Kazuo Ueda a été officiellement désigné par l'administration Kishida pour être le prochain gouverneur de la Banque du Japon («BOJ»). Ueda est un académicien et un ancien membre de la BOJ qui a étudié au MIT sous la direction de Stanley Fischer, partageant des similitudes avec l'ancien président de la Fed, Ben Bernanke, et l'ancien président de la BCE, Mario Draghi, qui ont tous deux aussi été formés par Fischer. Ueda est considéré comme une nomination moins «dovish» que d'autres candidats potentiels, comme l'actuel gouverneur adjoint Masayoshi Amamiya, qui aurait probablement poursuivi les politiques monétaires actuelles du gouverneur Kuroda. S'il est confirmé par le Parlement, M. Ueda ne devrait pas apporter de changements immédiats, car il a déclaré qu'il était «approprié de maintenir la politique ultra-libre actuelle de la BOJ» et qu'il pourrait prendre un certain temps pour calibrer les politiques en fonction des données économiques prévalentes.

À cet égard, un indicateur clé à surveiller est la persistance de l'inflation au Japon. Le dernier chiffre de l'inflation publié pour décembre indiquait que l'inflation générale et l'inflation de base avaient augmenté à 4% en glissement annuel, contre 3,8% en novembre, ce qui est bien supérieur à l'objectif de 2% de la BOJ. Cette progression s'explique notamment par l'augmentation des salaires de 4,8% en glissement annuel en décembre dernier, nettement supérieure à celle de 1,9% observée en novembre, les travailleurs à temps plein ayant bénéficié de primes d'hiver exceptionnellement élevées. Une autre raison de la hausse de l'inflation est l'augmentation des prix des produits alimentaires de base, les entreprises ayant pu répercuter la hausse des coûts sur les consommateurs. Les rapports suggèrent que les fabricants de produits alimentaires ont l'intention de continuer à augmenter les prix au cours des prochains mois. Si l'on ajoute à cela les salaires de printemps, qui connaîtront probablement une hausse similaire, voire plus importante, à celle des salaires d'hiver, on comprend que cette dynamique inflationniste pourrait se poursuivre au moins pendant les prochains mois.

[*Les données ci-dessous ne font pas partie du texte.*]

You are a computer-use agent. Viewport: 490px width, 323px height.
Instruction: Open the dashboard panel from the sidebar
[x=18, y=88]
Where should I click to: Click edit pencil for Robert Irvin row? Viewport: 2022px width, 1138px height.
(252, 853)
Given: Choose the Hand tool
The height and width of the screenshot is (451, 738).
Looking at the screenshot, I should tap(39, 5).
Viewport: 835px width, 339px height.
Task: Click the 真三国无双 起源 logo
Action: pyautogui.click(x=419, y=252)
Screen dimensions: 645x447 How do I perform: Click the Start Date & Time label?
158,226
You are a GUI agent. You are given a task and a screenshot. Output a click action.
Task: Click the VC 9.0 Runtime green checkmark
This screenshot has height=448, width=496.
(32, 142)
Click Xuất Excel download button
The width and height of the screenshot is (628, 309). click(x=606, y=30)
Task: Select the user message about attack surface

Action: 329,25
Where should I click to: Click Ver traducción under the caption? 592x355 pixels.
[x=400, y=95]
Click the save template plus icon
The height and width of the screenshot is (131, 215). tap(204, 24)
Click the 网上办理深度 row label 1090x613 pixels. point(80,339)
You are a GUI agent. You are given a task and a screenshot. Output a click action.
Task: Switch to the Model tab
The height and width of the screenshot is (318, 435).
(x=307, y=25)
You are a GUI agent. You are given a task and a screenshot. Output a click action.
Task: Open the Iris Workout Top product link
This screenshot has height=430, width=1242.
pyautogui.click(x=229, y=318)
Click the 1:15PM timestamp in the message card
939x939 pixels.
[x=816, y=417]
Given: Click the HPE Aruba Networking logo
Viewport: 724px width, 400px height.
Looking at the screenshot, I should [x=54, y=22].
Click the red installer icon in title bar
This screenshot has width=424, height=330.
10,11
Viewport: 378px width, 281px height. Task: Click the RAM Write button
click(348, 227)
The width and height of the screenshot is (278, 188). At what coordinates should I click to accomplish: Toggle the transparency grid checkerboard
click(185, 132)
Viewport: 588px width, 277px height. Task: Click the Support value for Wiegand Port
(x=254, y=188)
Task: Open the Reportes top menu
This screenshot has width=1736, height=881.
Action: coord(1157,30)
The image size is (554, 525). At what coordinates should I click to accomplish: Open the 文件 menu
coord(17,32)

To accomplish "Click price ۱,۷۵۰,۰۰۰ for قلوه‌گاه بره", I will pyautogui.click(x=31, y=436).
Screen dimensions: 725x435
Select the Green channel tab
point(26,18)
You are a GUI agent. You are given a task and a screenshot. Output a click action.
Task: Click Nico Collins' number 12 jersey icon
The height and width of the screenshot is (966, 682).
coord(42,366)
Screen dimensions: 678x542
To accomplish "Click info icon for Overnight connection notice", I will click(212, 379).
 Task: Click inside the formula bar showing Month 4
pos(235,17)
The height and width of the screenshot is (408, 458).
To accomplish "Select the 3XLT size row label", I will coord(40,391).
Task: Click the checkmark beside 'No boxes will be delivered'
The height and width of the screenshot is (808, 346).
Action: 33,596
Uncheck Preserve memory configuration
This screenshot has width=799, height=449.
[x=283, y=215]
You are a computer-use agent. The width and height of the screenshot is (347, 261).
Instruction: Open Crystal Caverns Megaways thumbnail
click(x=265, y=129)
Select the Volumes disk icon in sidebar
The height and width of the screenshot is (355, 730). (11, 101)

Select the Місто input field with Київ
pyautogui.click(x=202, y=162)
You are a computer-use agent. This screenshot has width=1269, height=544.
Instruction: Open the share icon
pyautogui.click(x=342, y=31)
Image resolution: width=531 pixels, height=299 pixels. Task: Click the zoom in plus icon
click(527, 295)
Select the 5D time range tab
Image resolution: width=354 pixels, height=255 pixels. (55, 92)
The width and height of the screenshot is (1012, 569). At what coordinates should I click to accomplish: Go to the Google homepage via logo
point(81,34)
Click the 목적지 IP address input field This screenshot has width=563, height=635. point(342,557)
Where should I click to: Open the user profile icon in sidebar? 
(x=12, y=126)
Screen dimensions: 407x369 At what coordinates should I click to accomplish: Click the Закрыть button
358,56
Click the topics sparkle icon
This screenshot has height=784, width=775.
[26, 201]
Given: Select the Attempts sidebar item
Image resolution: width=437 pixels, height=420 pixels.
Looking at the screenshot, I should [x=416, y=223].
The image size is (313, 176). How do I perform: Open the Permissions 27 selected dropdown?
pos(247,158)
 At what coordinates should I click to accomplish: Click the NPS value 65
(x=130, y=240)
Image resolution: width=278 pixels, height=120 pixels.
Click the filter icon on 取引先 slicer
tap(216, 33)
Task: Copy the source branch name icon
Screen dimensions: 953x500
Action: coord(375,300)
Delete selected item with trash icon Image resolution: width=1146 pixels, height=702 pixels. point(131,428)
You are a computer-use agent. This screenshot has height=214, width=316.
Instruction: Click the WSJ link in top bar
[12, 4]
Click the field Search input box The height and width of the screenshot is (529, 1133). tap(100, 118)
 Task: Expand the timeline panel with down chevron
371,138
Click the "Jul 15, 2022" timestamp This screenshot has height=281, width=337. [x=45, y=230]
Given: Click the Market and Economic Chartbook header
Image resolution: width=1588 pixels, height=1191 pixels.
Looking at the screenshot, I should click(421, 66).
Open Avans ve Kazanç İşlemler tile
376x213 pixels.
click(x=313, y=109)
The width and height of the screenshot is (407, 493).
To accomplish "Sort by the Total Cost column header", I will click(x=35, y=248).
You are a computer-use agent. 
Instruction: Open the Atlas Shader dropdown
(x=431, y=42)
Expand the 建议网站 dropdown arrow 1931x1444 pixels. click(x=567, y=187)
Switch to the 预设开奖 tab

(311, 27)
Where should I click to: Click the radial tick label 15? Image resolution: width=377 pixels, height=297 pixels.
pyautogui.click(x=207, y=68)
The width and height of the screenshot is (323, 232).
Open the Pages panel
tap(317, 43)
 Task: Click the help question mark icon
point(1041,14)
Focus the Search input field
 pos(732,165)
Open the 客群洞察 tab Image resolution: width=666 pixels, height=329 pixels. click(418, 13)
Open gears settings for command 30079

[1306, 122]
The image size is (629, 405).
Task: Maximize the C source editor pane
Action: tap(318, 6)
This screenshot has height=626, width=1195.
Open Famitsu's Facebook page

La BOJ a été l'exception parmi les banques centrales mondiales en maintenant obstinément une politique monétaire accommodante. Comme il est de plus en plus évident que l'inflation est appelée à perdurer, de nombreux commentateurs estiment que la politique actuelle de contrôle de la courbe des taux n'est plus justifiée. En effet, des rapports suggèrent que la BOJ a dû dépenser la somme énorme de 23'000 milliards de yens (175 milliards de dollars) pour racheter des obligations d'État en janvier afin de maintenir le rendement à 10 ans à 0,5%. Tous ces achats d'obligations obligent effectivement la banque centrale à étendre son assouplissement quantitatif dans un contexte d'inflation croissante, ce qui rend d'autant plus difficile l'inversion éventuelle de la courbe. Le bilan de la BOJ s'élève désormais à plus de 415'000 milliards de yens (3150 milliards de dollars), ce qui montre à quel point la normalisation de la politique monétaire sera une tâche titanesque.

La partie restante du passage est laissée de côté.